WRITTEN EXERCISE: Update the records starting at the line that contains "Click the 'Uruchom polecenie:' label" and ending at the end of the records, replacing "Uncheck" with "Clear" and leaving everything else unchanged. Leave the pictures out of your answer.
═════ EXERCISE INPUT ═════
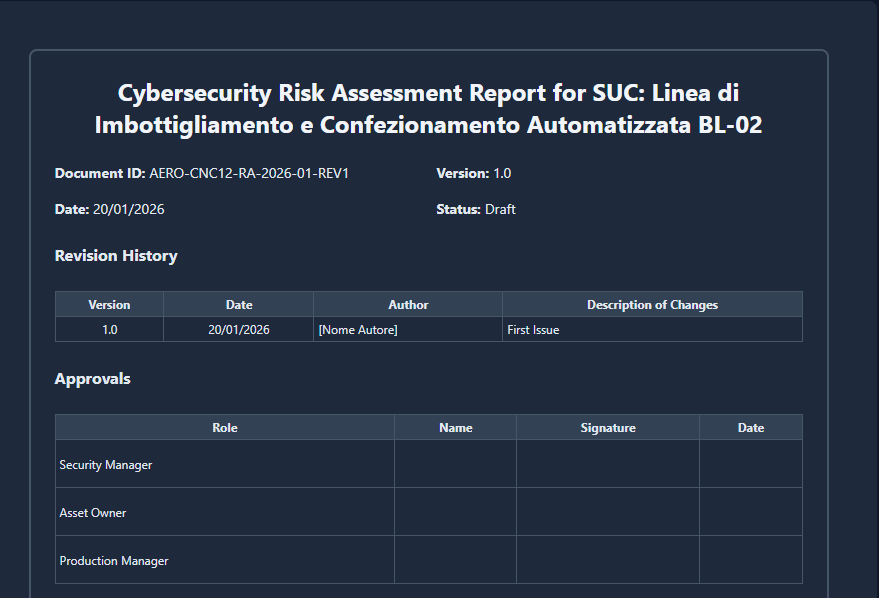Viewport: 879px width, 598px height.
Task: Click the empty Signature cell for Security Manager
Action: pyautogui.click(x=608, y=464)
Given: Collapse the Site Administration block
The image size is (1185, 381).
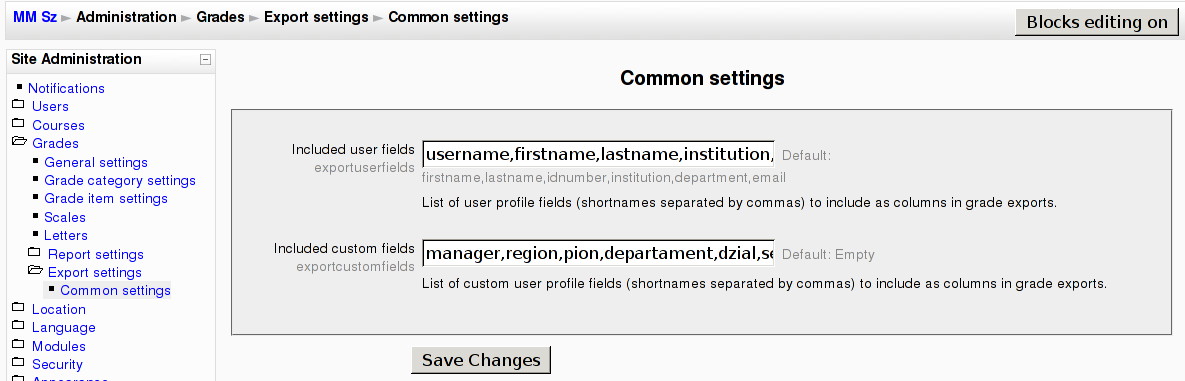Looking at the screenshot, I should pyautogui.click(x=205, y=60).
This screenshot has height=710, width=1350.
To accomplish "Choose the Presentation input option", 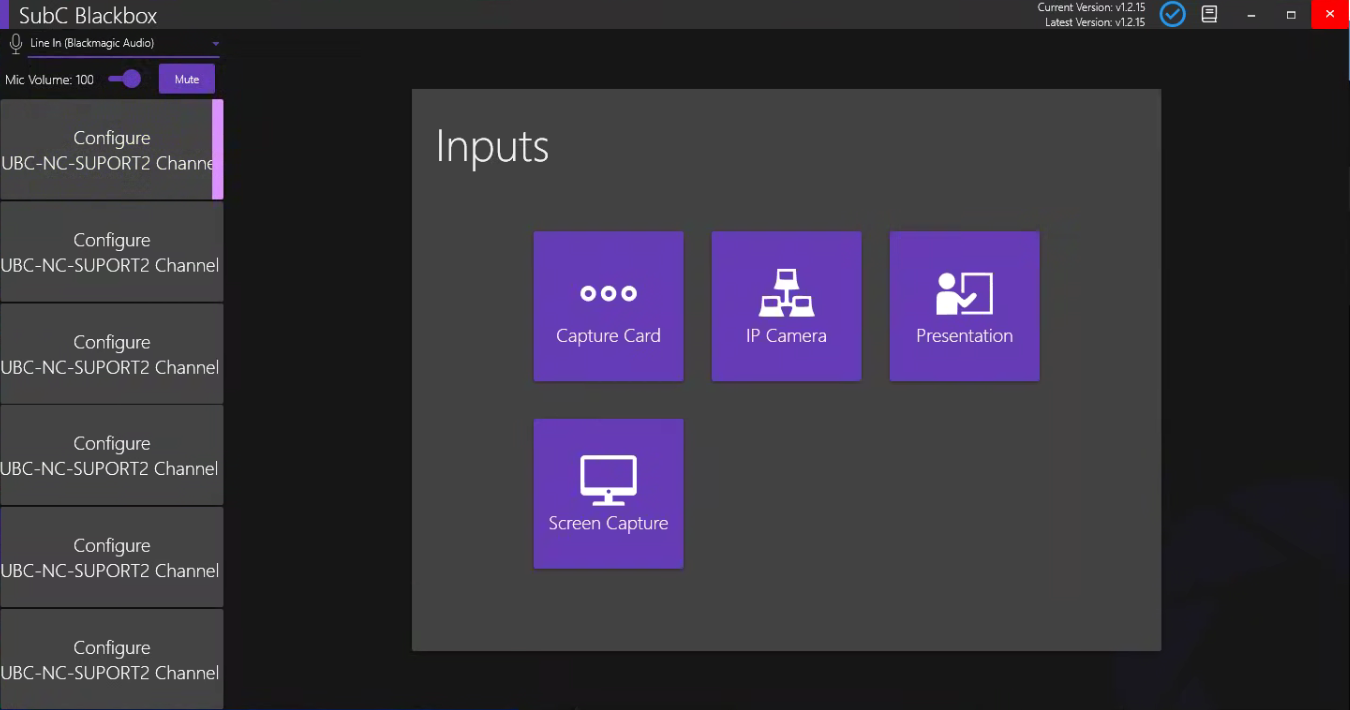I will pos(964,306).
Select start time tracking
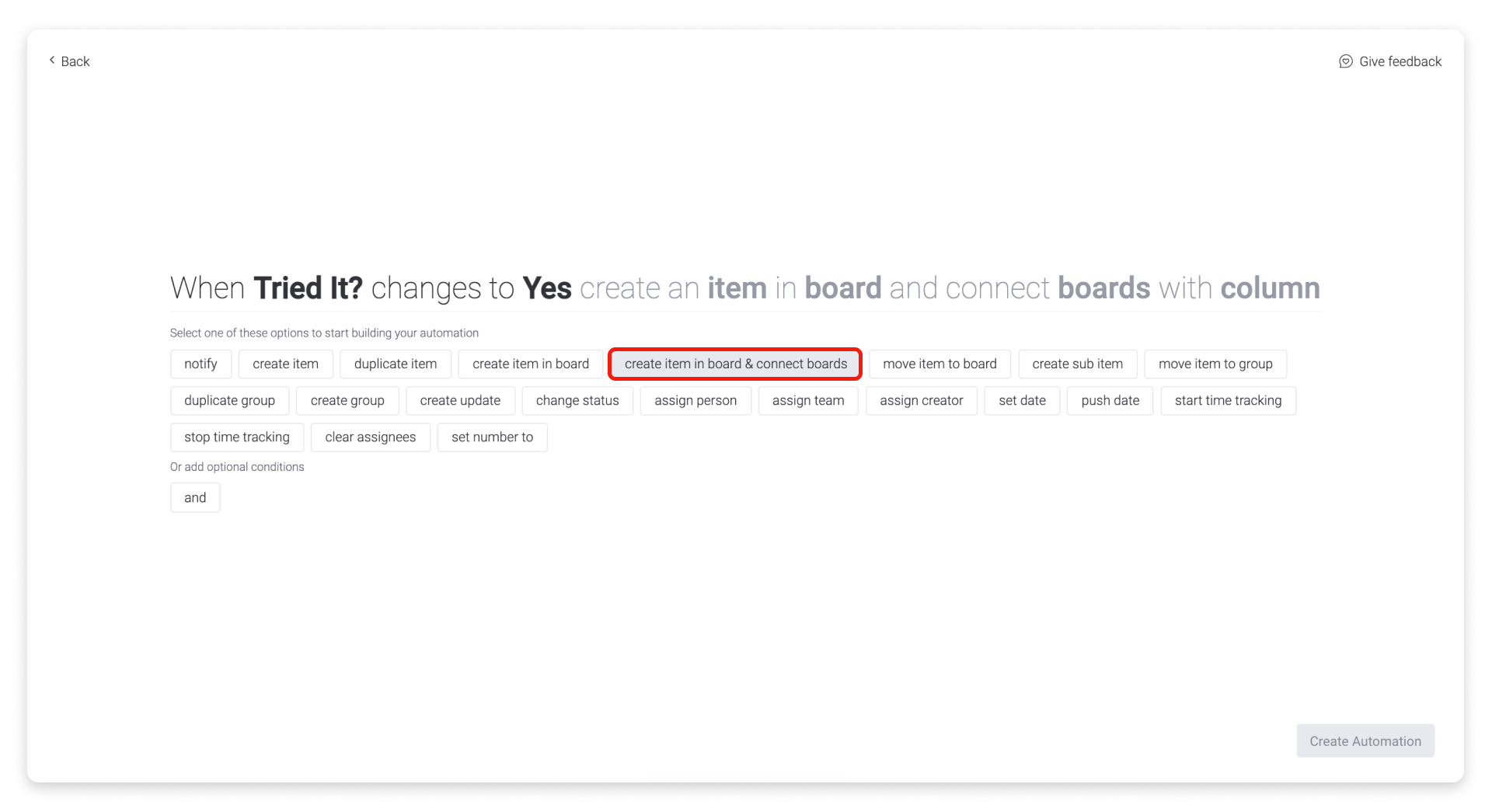This screenshot has width=1492, height=812. 1228,401
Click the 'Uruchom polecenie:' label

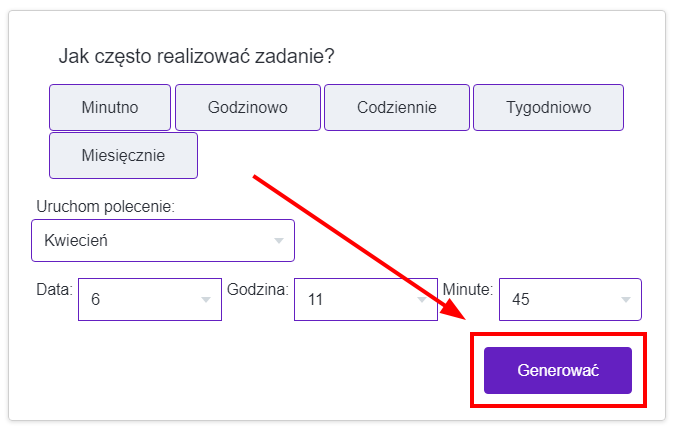[104, 207]
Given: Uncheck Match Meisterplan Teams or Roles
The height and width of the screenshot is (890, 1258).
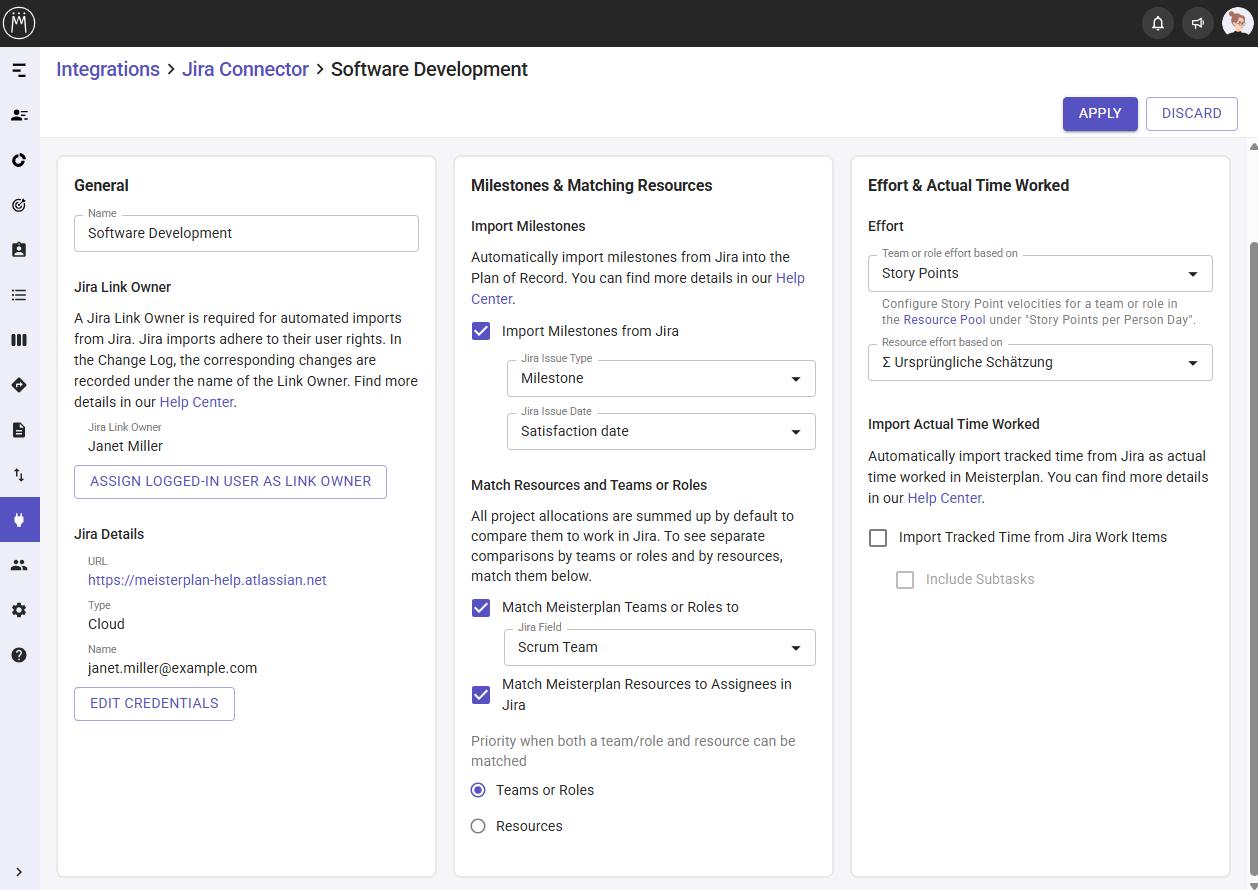Looking at the screenshot, I should pos(481,607).
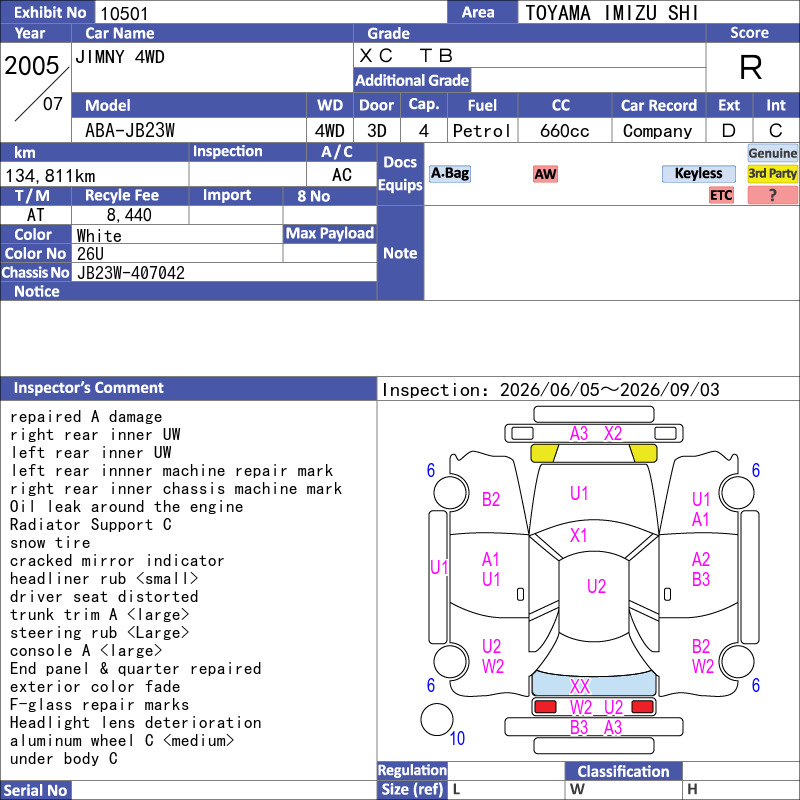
═════
RESULT OF THE TASK:
Click the 'Uruchom polecenie:' label

[104, 207]
Given: Clear Match Meisterplan Teams or Roles
The height and width of the screenshot is (890, 1258).
Looking at the screenshot, I should pos(481,607).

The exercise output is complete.